Posted on December 3, 2012 by | 33 comments

My friend Ibby posted this video on her Facebook timeline (for those triggered by loud noise, flashing lights and/or prone to seizures, do NOT watch or at least turn the volume way down and stand back)  

A twitter friend, after I reposted this video, wrote that this was why he wears headphones and I tweeted back that while Emma is sensitive to some noises, for the most part she craves noise and typically turns the volume up as loud as it can physically go on both music and favorite movies, much to the horror of our various neighbors.  Even though we live in New York City (a place that is, for many, a sensory overload), people get cranky when woken at 6:30AM on Saturday morning to the strains of Michael Jackson’s Beat it.  Even hard-core MJ fans protest at the volume Emma prefers and at that time of day.

My twitter friend tweeted back, “I like certain noises, Avenge Sevenfold. ;D  It’s noises other than the one I’m trying to focus on that are the problem.”  And this is exactly the important distinction that I often forget or have trouble understanding.  Unless you have sensory issues, like the ones depicted in this video, I think it’s really hard to fully understand how debilitating sensory overload can be.
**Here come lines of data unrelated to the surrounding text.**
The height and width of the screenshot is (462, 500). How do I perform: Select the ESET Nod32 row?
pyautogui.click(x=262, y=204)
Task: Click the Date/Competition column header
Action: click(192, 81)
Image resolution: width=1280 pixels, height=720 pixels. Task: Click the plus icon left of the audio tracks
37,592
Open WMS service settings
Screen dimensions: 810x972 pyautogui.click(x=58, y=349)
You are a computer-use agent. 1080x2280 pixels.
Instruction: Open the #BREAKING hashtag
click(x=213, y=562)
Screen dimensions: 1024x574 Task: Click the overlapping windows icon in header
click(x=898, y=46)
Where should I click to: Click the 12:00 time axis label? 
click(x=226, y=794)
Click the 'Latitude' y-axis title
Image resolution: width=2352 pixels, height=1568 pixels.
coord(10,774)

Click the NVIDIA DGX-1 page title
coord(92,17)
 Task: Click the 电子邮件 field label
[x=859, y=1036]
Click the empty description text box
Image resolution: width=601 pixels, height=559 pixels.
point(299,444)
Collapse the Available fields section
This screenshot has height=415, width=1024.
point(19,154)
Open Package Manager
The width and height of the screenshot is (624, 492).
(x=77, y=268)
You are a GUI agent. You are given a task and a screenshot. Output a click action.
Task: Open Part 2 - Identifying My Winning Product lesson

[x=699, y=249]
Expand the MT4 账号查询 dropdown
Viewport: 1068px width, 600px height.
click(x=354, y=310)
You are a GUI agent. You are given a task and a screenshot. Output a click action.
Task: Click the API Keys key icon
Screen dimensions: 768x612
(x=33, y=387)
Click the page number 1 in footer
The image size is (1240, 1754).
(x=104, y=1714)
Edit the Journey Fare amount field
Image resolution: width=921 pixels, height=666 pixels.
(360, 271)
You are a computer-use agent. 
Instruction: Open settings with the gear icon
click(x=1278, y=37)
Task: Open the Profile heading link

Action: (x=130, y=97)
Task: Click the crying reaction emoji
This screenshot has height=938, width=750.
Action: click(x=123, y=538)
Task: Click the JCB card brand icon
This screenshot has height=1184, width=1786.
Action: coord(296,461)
A couple of months ago I went to do our weekly grocery shopping run at Whole Foods.  Typically I go every Saturday in the early afternoon.  This is a time that isn’t too crazy, the lines aren’t insanely long and often it’s even comparatively quiet.  As I stood in front of the check-out person, the cashier next to her began loudly unfolding a paper bag.  The noise was deafening, a kind of snapping sound followed by crackling.   I actually felt physical pain from the noise.  My cashier looked over and laughed and then another cashier did the same thing with one of her bags.  In response the first guy did it back and suddenly I was in the midst of a cacophony of bags being banged opened, like a series of gun shots going off.  It was horrible. I stood there stunned.  I became so disoriented I could barely think and then I felt a surge of rage. How dare they make this kind of noise with those paper bags! How dare they behave this way!  I looked around trying to figure out who I should direct my anger to and noticed that not only were they smiling, some were even laughing and so were the other customers.

They were having fun!  I was astonished.  What was so incredibly painful to me, was amusing to others.  As I left the grocery store I reflected on sensory issues and how overwhelming they can be. I thought about Emma and wondered what it must be like for her.  Does she feel this way when she needs sensory input and cannot get it or is told she must turn the volume down?  I know there are certain noises she cannot tolerate, like the cuisinart.  She hates the sound it makes and will only tolerate it if I allow her to control it and put it on “pulse”, the same goes for the electric mixer.  If one of us sings along to music she’s listening to she can’t stand it and puts her hands over her ears.  (I completely understand her doing this when I sing, I’m pretty much tone-deaf and it IS painful to listen to for even those with no sensory issues, but she does this to anyone who sings along.)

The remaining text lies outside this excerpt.